→ EXERCISE PROMPT: Omit any pictures, and restate word for word only the lines from the one with "Screen dimensions: 638x456" through the end of the data below.

*** Opening of DATA FOR ANALYSIS ***

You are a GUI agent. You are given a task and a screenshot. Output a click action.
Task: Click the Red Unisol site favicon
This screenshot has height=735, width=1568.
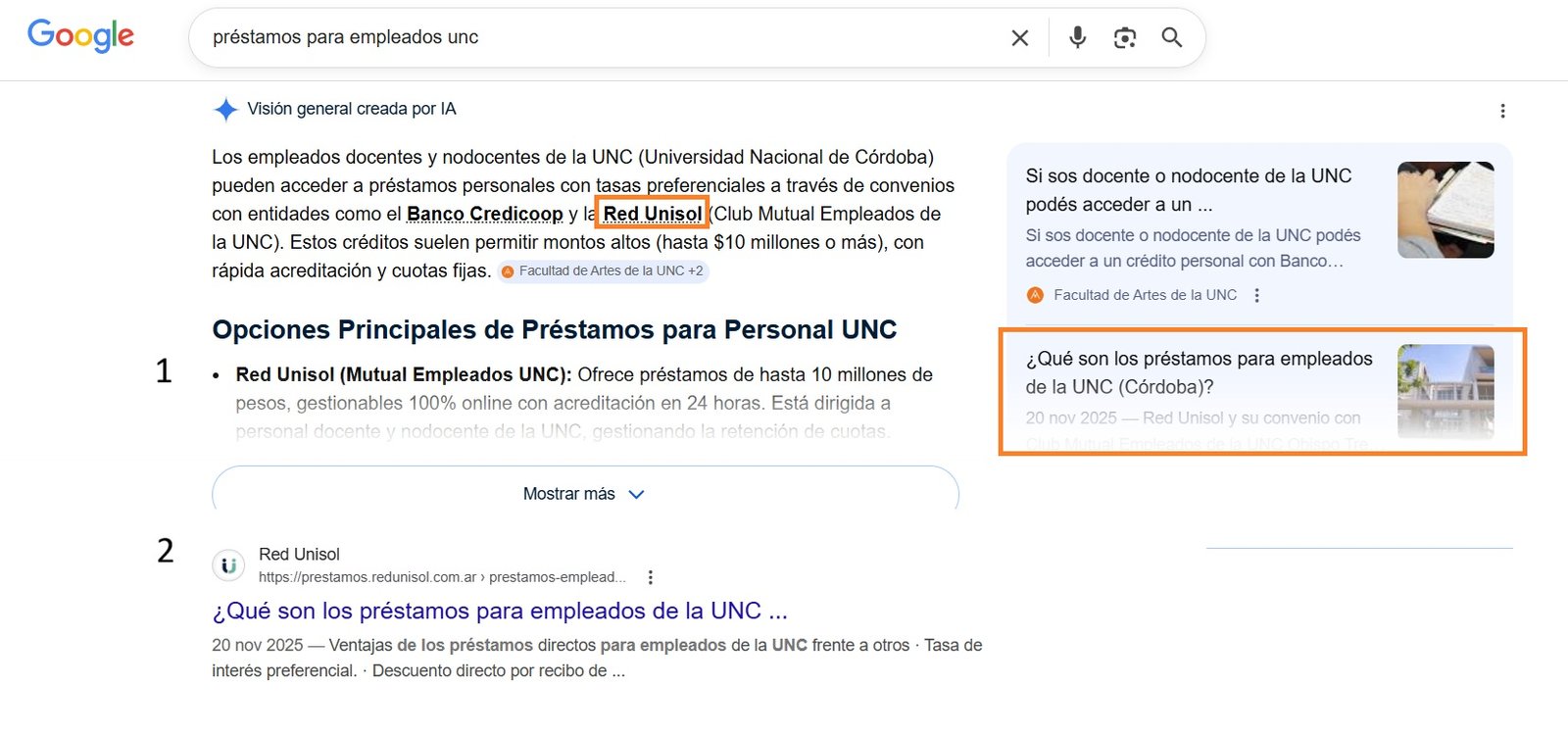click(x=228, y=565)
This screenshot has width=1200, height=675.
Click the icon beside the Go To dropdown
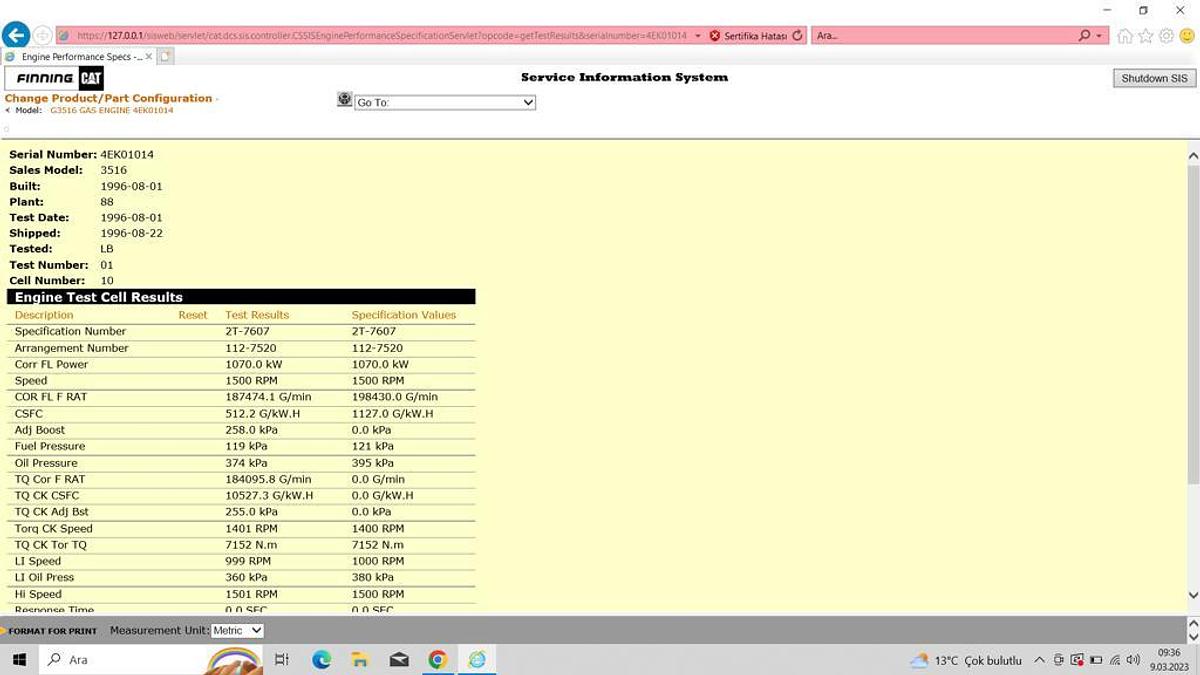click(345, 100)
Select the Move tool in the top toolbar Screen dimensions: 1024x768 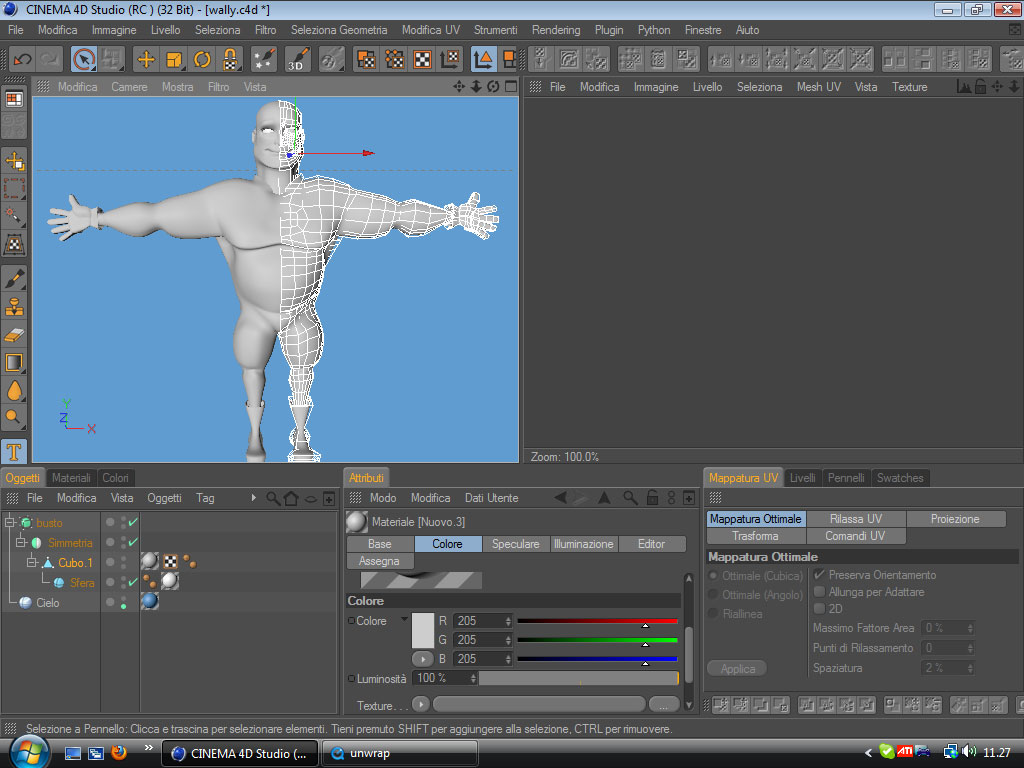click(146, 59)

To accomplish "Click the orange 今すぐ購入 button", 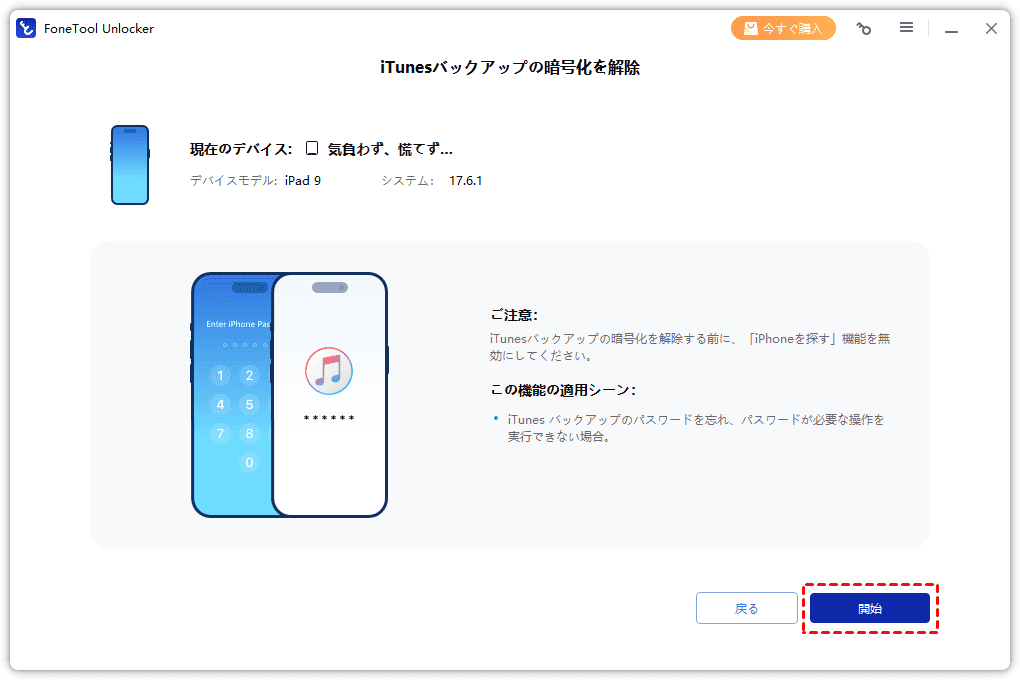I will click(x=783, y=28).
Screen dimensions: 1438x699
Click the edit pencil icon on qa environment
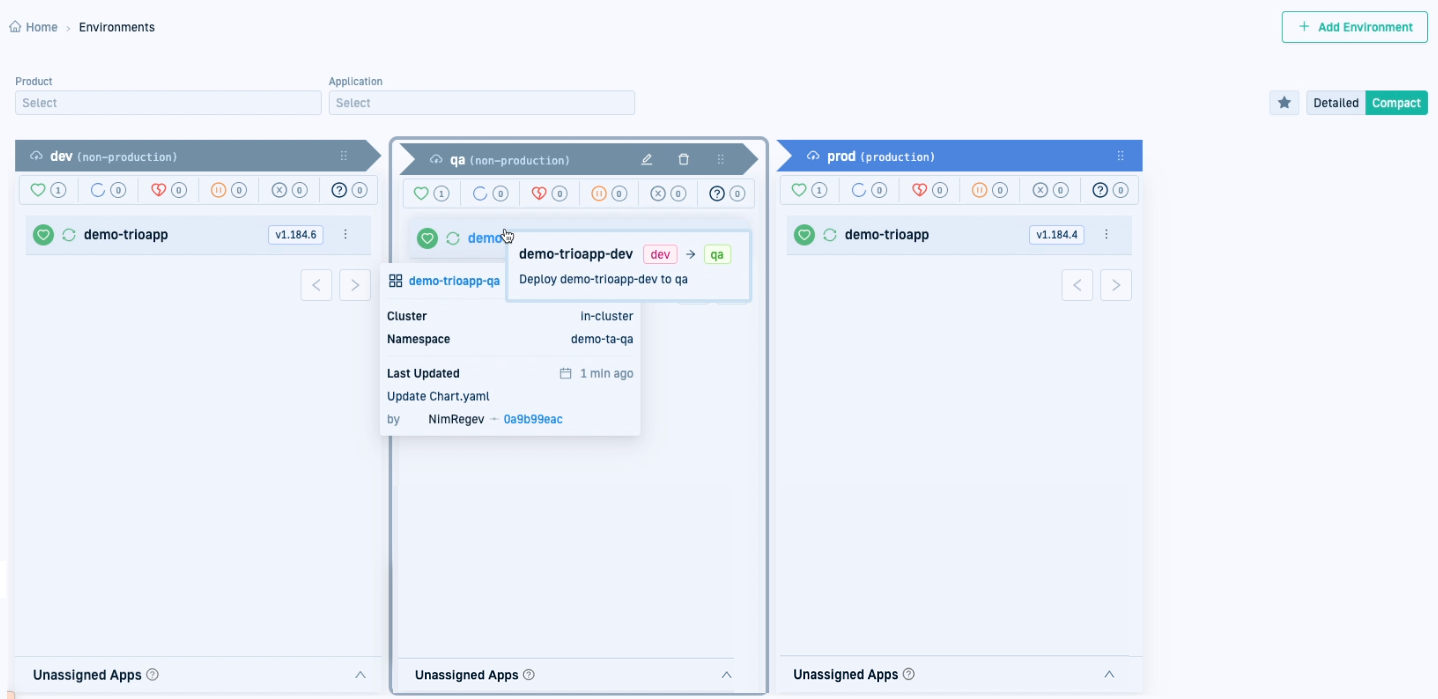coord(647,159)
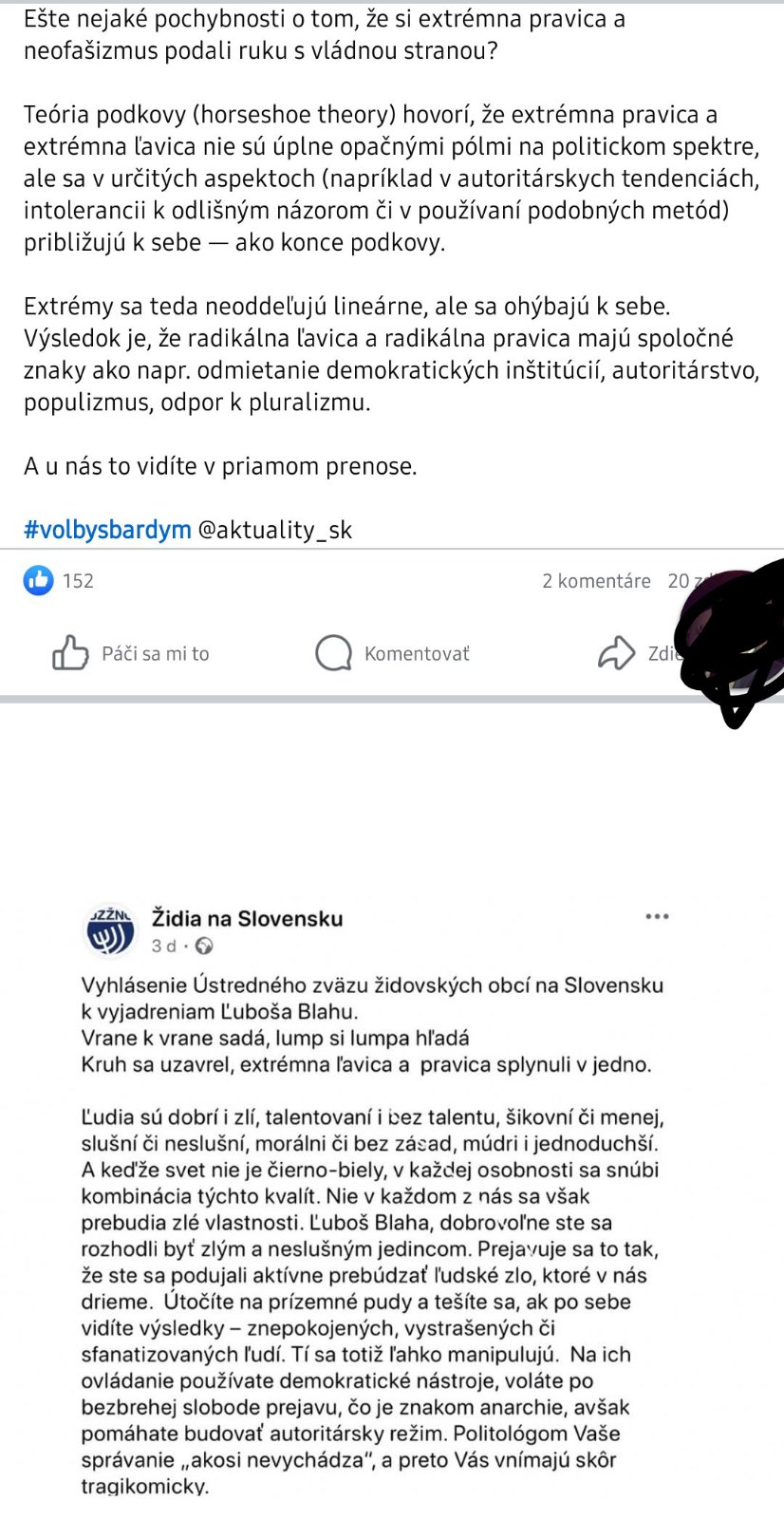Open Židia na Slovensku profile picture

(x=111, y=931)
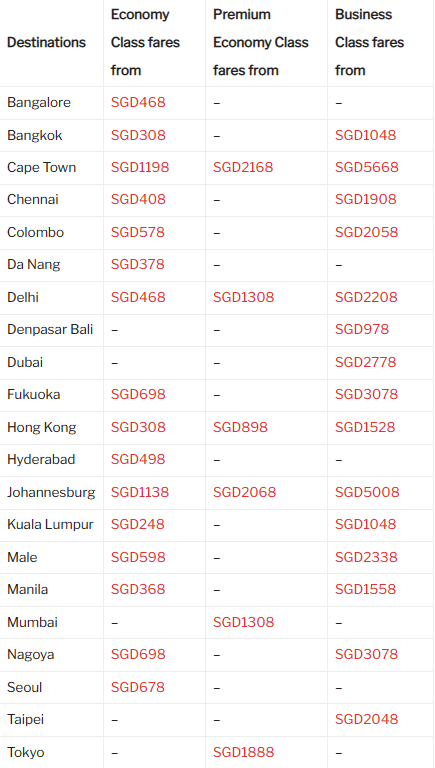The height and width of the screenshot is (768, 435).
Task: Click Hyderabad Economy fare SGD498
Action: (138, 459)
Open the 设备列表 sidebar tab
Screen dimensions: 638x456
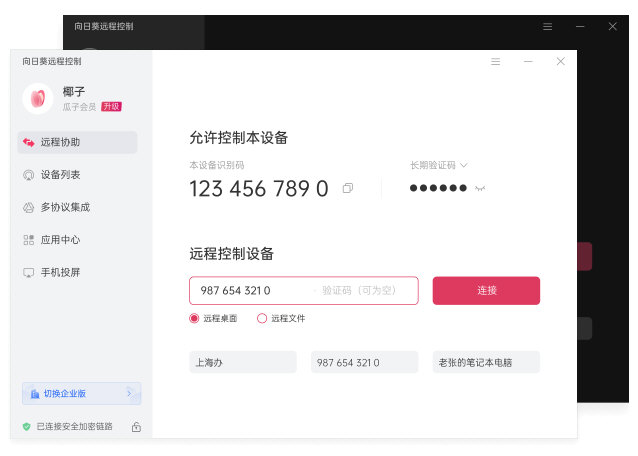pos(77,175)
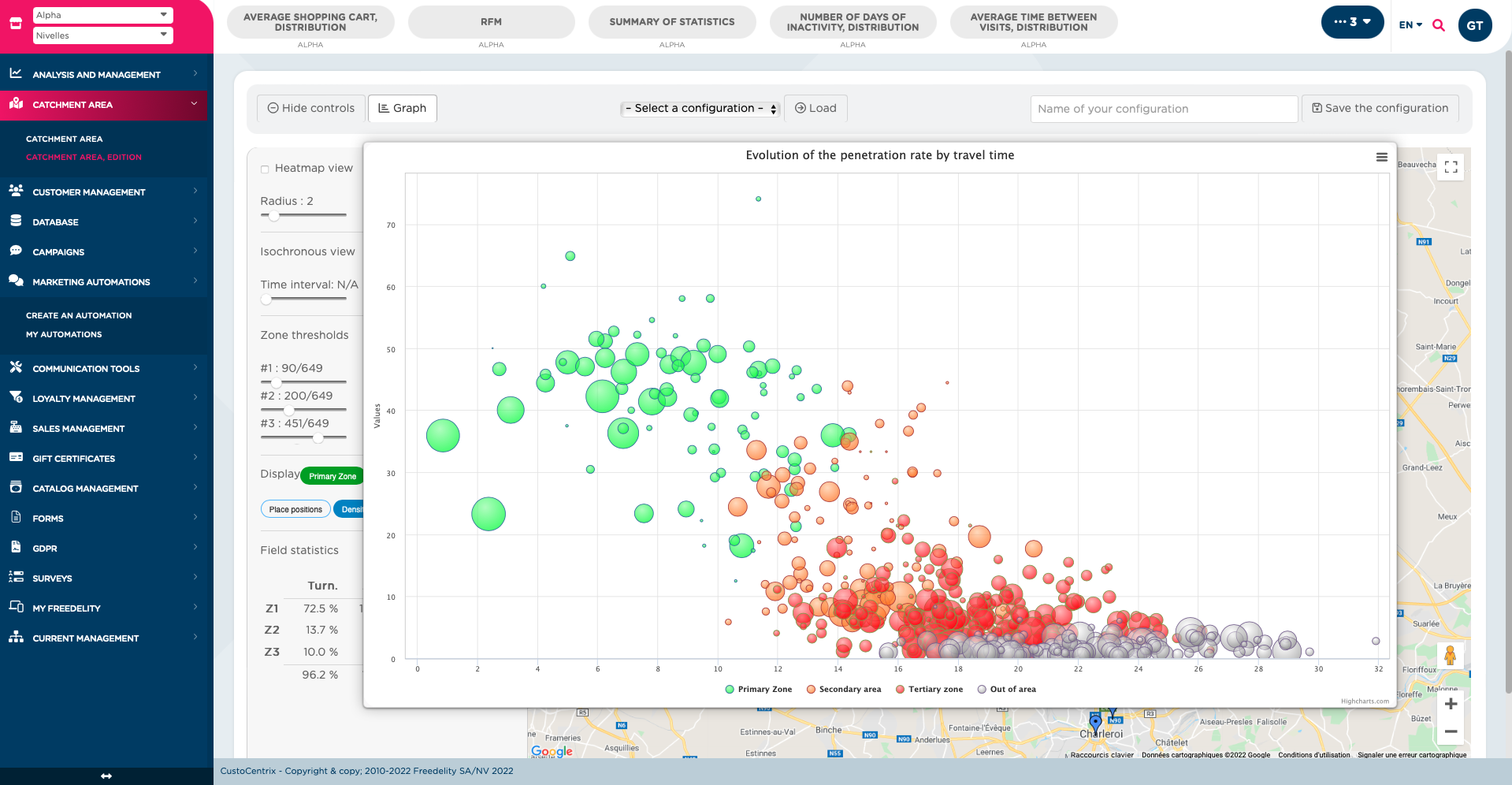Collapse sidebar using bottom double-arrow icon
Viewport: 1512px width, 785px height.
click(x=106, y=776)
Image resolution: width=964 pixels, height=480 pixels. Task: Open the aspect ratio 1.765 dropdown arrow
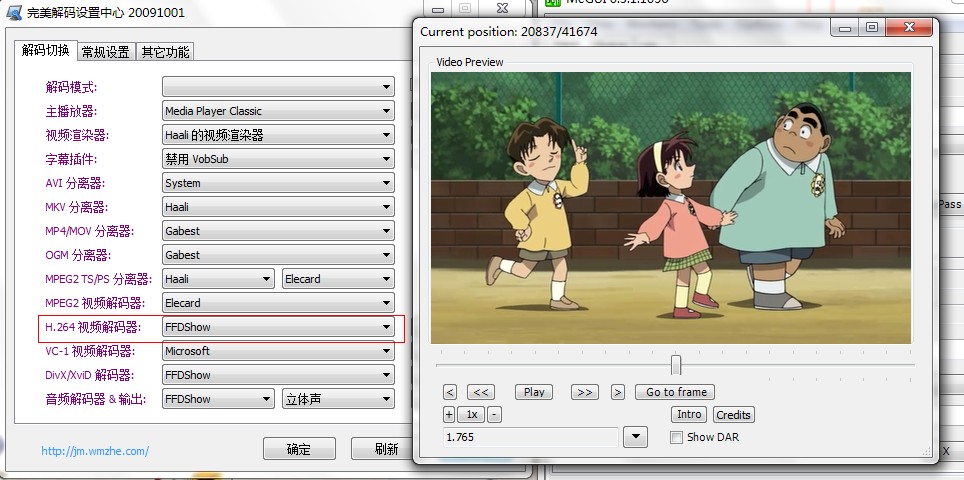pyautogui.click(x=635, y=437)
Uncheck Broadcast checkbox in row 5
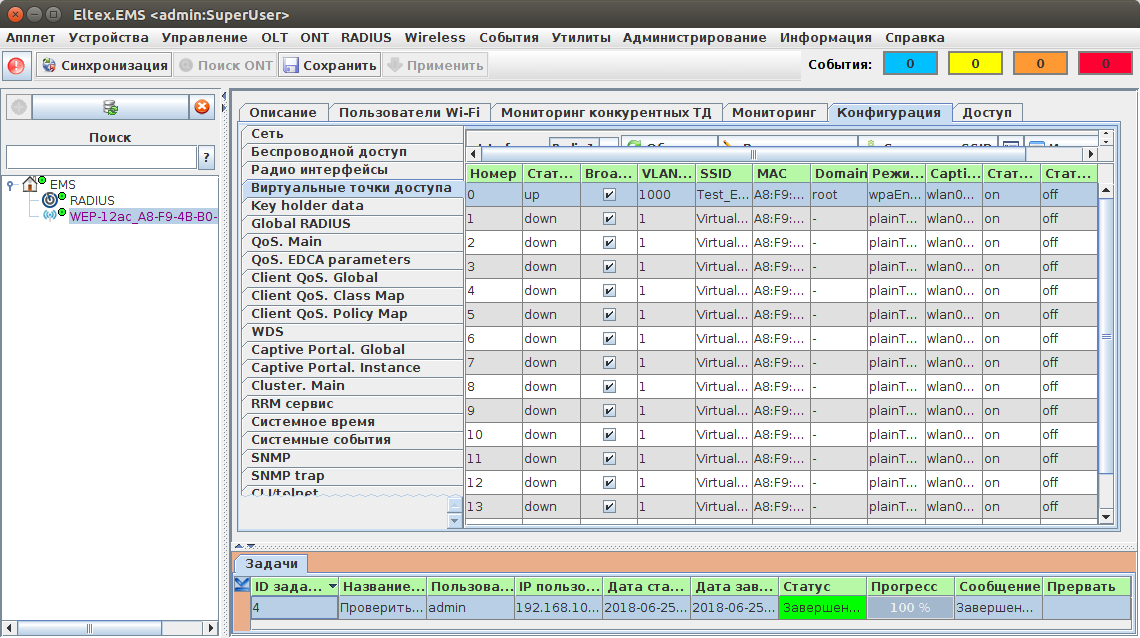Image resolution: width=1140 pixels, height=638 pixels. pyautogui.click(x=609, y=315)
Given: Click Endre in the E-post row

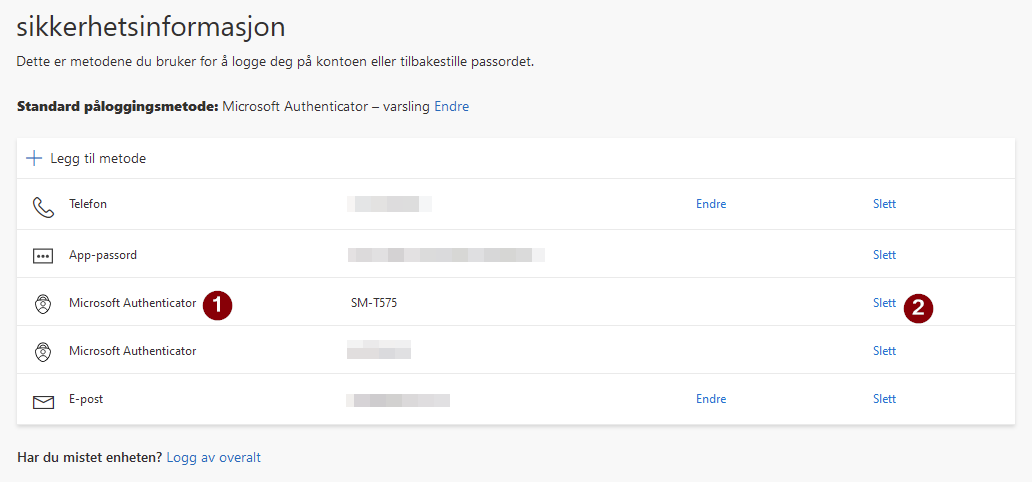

*** Close of DATA FOR ANALYSIS ***

→ TASK RESPONSE:
Screen dimensions: 638x456
pos(77,175)
Collapse sidebar using bottom double-arrow icon
Viewport: 1512px width, 785px height.
click(x=106, y=776)
Image resolution: width=964 pixels, height=480 pixels. Task: Open the aspect ratio 1.765 dropdown arrow
pyautogui.click(x=635, y=437)
Uncheck Broadcast checkbox in row 5
Image resolution: width=1140 pixels, height=638 pixels. pyautogui.click(x=609, y=315)
Given: Click Endre in the E-post row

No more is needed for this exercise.